§ **Exercise task**:
In the material below, take the lines starting with the line that contains "Given: Click callout number 3" and going on through the line that contains "point(73,47)". Reproduce only those lines with each instance of "the action is" changed to "the correct action is", leaving everything else unaltered and omitting the pictures.

§ **Record set**:

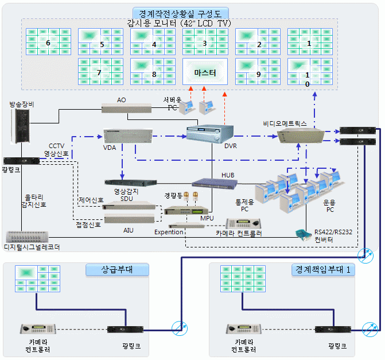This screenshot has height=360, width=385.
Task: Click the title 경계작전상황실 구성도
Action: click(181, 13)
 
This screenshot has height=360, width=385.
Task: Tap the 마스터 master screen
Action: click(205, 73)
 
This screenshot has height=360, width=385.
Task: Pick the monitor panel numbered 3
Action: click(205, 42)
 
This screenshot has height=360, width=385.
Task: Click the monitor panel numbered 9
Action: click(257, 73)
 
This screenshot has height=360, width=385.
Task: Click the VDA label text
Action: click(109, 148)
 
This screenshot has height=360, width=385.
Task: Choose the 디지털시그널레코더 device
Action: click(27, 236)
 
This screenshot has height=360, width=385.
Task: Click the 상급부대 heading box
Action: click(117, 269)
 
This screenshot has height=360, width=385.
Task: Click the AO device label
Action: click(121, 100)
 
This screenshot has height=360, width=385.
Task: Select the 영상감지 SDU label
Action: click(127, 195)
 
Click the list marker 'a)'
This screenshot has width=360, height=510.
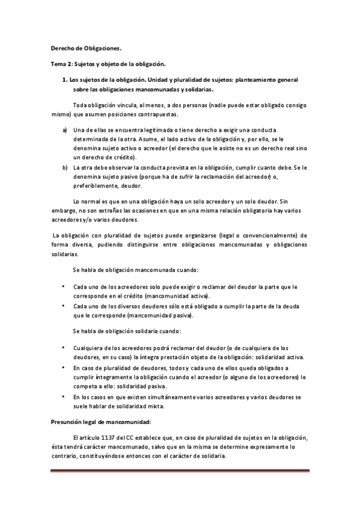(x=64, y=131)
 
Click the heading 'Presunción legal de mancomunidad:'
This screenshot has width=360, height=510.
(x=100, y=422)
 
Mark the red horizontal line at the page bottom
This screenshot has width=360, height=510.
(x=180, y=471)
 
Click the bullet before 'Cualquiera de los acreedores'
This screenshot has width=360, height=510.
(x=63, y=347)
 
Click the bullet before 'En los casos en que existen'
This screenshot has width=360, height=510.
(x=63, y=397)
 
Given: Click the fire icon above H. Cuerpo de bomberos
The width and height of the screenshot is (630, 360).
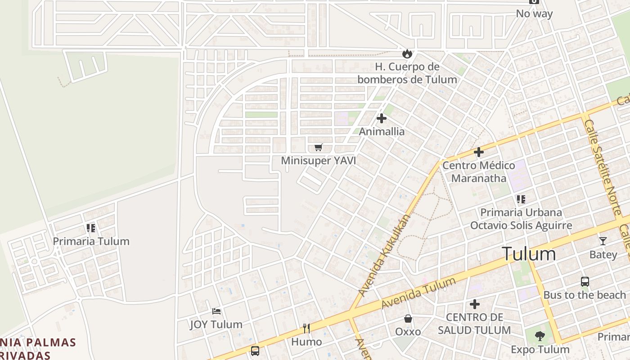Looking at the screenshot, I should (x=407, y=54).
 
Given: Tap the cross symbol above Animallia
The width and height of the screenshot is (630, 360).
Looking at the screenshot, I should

...

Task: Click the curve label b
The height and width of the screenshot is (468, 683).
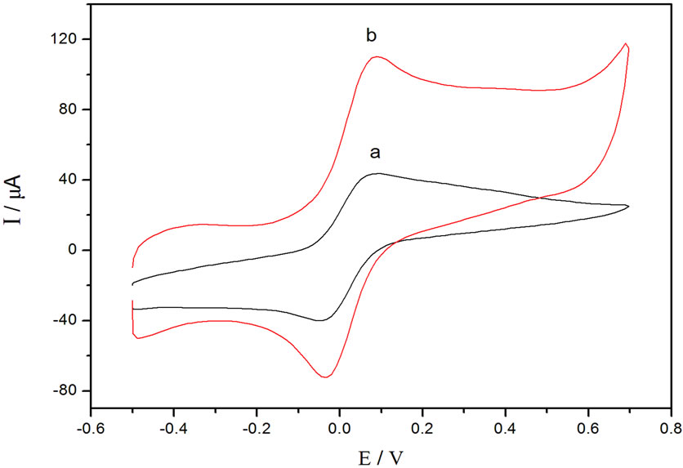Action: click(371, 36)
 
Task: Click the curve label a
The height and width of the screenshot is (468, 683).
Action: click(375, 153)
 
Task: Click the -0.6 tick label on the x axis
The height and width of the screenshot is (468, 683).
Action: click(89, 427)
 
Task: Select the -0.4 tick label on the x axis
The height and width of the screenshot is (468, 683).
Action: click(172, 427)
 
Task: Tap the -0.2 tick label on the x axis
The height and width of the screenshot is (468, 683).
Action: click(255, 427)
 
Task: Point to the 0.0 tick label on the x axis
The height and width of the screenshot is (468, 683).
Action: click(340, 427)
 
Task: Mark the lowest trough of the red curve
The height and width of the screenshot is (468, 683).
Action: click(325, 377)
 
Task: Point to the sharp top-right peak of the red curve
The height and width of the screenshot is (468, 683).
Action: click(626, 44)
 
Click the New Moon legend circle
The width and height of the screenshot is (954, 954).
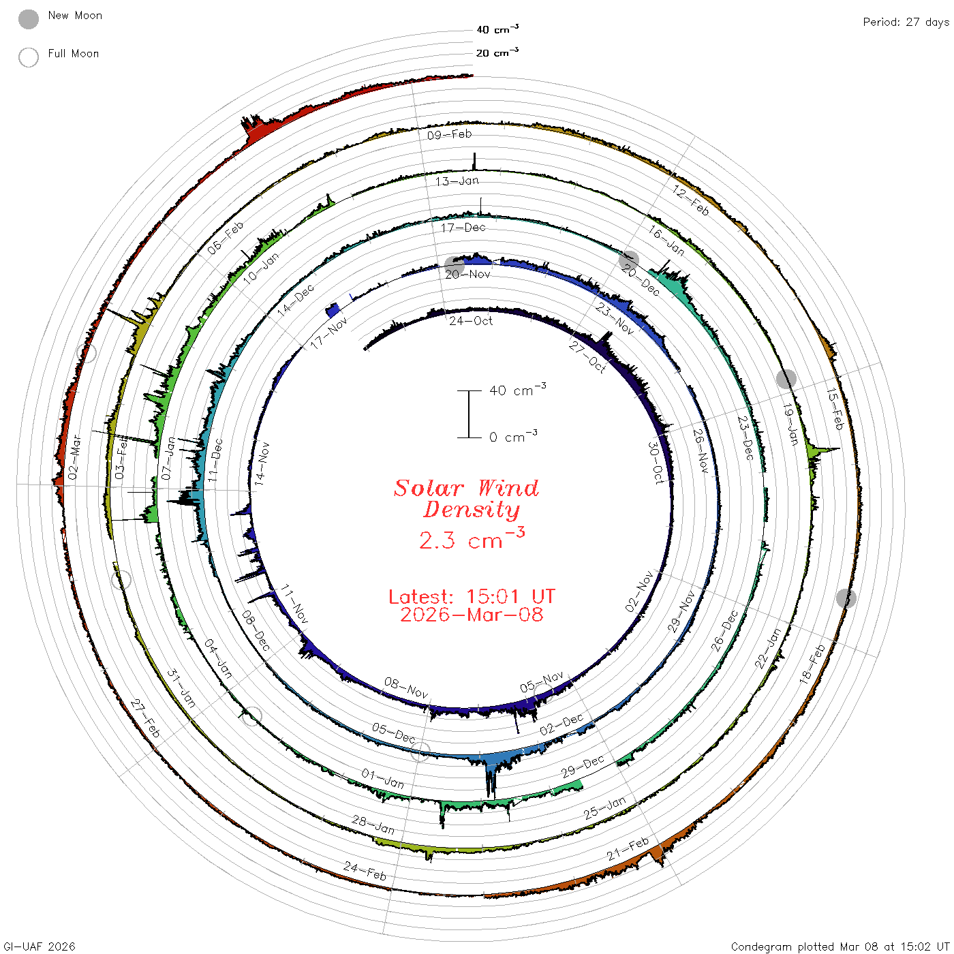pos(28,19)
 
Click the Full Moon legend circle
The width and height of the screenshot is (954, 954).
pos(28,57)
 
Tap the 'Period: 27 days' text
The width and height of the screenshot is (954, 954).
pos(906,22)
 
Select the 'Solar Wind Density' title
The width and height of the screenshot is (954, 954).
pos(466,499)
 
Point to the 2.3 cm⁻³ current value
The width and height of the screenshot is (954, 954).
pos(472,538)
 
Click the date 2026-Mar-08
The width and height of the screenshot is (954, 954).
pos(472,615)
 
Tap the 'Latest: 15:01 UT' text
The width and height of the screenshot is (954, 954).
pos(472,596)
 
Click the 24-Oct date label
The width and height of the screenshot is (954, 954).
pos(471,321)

--

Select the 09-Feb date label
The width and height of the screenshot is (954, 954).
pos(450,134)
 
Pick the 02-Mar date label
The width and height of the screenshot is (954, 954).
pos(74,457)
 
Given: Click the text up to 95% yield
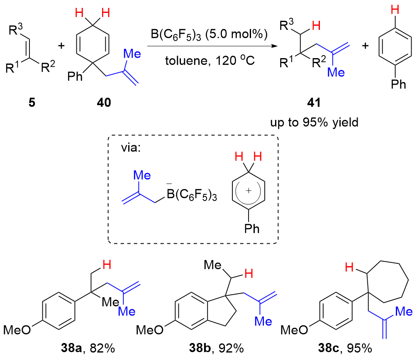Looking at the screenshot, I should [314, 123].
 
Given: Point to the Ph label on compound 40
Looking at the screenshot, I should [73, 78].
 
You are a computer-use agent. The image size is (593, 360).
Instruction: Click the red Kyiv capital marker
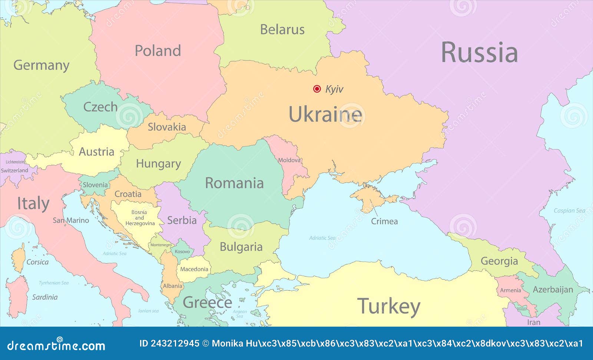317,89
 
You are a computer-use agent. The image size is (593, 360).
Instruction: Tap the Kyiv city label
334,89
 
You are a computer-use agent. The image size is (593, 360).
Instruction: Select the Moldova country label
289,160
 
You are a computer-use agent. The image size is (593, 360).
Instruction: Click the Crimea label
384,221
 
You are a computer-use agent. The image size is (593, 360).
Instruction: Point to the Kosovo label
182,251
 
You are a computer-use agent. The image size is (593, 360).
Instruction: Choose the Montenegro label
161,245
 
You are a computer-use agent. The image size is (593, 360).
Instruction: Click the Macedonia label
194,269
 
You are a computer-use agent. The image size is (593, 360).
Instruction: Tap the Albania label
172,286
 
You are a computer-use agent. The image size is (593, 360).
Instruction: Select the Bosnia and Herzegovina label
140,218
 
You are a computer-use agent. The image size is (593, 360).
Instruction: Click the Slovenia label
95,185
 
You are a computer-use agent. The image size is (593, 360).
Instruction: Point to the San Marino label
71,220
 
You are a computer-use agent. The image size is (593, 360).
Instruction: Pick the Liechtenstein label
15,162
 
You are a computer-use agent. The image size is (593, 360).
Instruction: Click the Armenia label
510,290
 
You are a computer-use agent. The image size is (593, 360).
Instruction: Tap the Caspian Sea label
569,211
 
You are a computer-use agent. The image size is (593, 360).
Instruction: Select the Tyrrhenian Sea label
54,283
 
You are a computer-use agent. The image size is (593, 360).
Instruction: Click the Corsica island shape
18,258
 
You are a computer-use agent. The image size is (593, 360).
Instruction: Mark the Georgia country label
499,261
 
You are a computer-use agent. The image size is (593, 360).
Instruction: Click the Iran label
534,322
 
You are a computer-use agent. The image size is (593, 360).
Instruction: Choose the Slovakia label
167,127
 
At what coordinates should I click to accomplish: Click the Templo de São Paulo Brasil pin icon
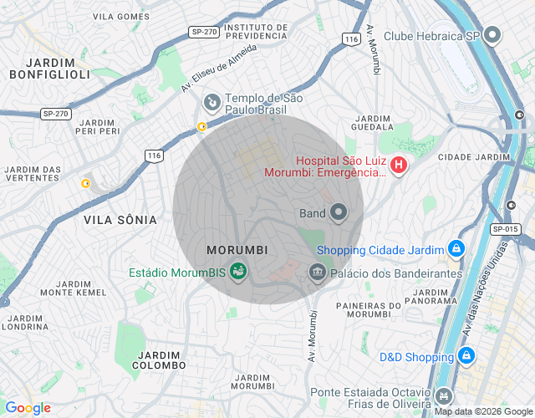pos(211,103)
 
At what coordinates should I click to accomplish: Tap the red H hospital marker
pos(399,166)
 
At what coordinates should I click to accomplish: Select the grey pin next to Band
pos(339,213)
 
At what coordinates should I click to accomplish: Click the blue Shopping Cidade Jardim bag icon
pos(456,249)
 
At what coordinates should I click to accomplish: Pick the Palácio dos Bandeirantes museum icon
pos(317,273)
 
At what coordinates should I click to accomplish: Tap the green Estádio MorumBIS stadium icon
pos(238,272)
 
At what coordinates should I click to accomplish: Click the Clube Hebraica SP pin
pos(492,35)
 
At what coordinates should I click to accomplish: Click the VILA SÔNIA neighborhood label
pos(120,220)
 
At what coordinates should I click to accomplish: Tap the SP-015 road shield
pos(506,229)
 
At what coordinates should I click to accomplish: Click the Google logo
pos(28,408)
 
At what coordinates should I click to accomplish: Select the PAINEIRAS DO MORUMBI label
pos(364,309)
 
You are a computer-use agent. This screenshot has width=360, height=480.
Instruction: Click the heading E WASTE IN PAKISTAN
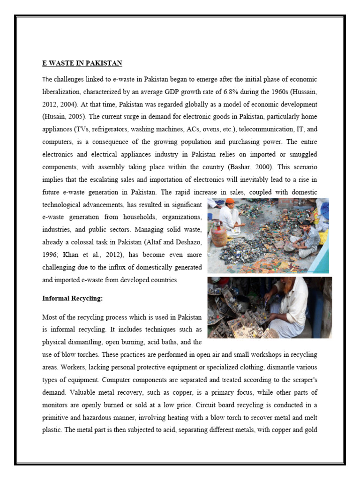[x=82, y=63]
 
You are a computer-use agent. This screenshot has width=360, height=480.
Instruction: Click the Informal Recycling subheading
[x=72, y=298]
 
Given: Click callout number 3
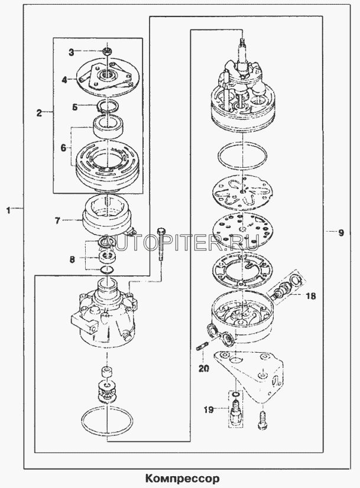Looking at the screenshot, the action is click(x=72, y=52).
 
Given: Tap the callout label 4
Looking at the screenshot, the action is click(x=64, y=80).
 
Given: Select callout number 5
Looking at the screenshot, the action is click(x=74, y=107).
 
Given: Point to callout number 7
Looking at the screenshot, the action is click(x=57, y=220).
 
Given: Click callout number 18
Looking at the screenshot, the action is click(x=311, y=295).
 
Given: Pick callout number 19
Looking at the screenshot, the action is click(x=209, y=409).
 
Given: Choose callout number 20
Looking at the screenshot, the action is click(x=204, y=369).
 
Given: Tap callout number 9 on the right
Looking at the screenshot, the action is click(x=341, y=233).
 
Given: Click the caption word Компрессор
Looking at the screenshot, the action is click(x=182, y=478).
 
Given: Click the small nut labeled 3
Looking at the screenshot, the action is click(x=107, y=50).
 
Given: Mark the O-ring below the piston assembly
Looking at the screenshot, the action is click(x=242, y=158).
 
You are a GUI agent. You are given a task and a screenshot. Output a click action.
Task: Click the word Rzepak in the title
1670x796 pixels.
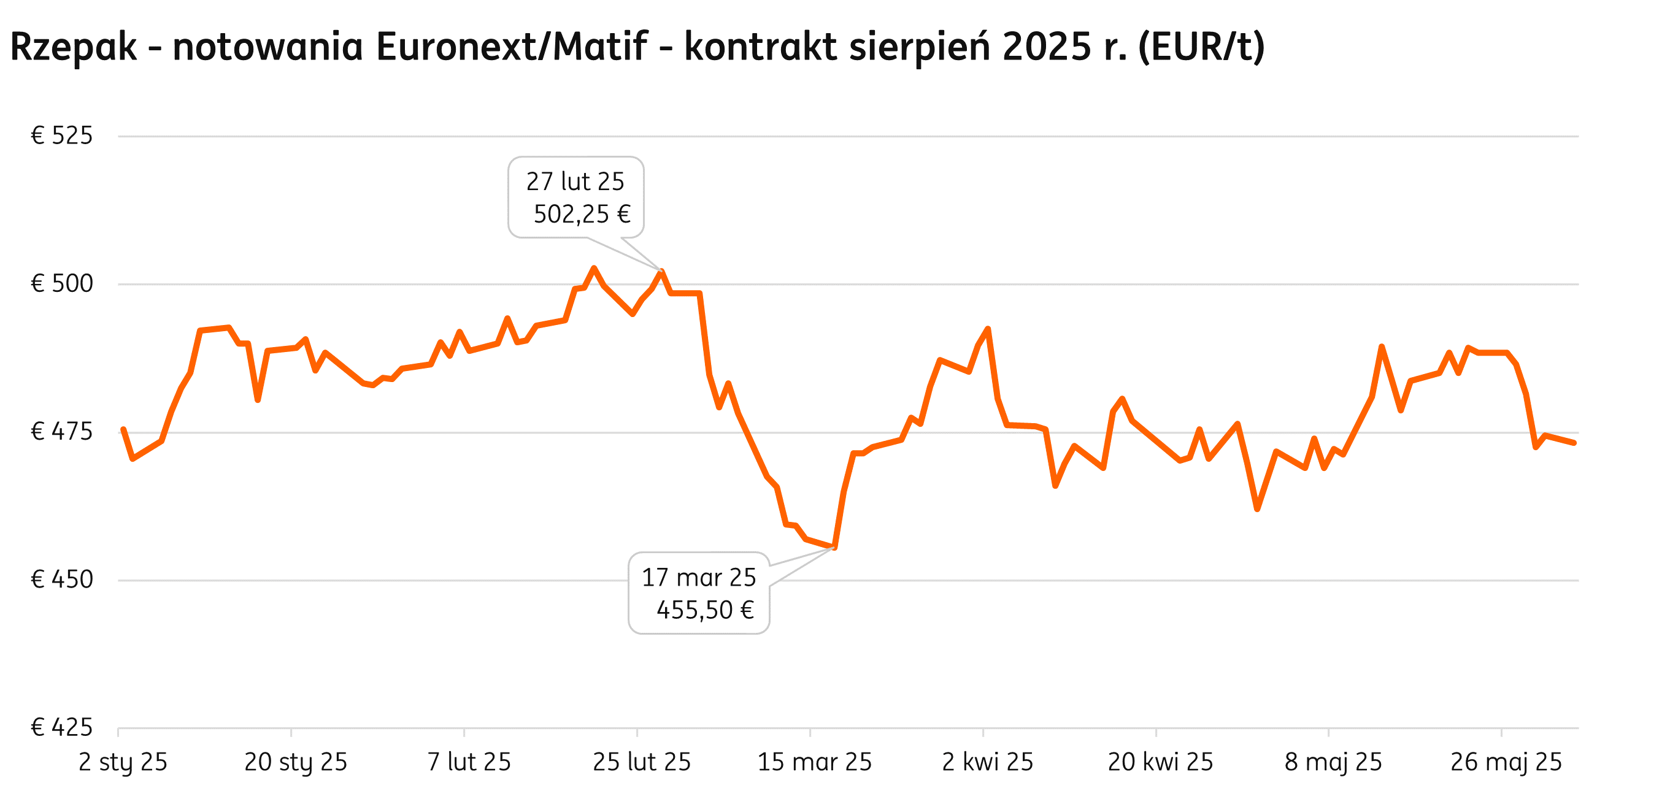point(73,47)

§ **Correct output**:
Given: Click callout number 3
Looking at the screenshot, the correct action is click(x=72, y=52).
 
Given: Tap the callout label 4
Looking at the screenshot, the correct action is click(x=64, y=80).
 
Given: Select callout number 5
Looking at the screenshot, the correct action is click(x=74, y=107).
 
Given: Point to callout number 7
Looking at the screenshot, the correct action is click(x=57, y=220).
 
Given: Click callout number 18
Looking at the screenshot, the correct action is click(x=311, y=295).
 
Given: Pick callout number 19
Looking at the screenshot, the correct action is click(x=209, y=409).
 
Given: Choose callout number 20
Looking at the screenshot, the correct action is click(x=204, y=369).
 
Given: Tap callout number 9 on the right
Looking at the screenshot, the correct action is click(x=341, y=233).
 
Given: Click the caption word Компрессор
Looking at the screenshot, the correct action is click(x=182, y=478).
 
Given: Click the small nut labeled 3
Looking at the screenshot, the correct action is click(x=107, y=50).
 
Given: Mark the O-ring below the piston assembly
Looking at the screenshot, the correct action is click(x=242, y=158).
 
You are a GUI agent. You are given a task and a screenshot. Output a click action.
Task: Click the word Rzepak in the title
1670x796 pixels.
point(73,47)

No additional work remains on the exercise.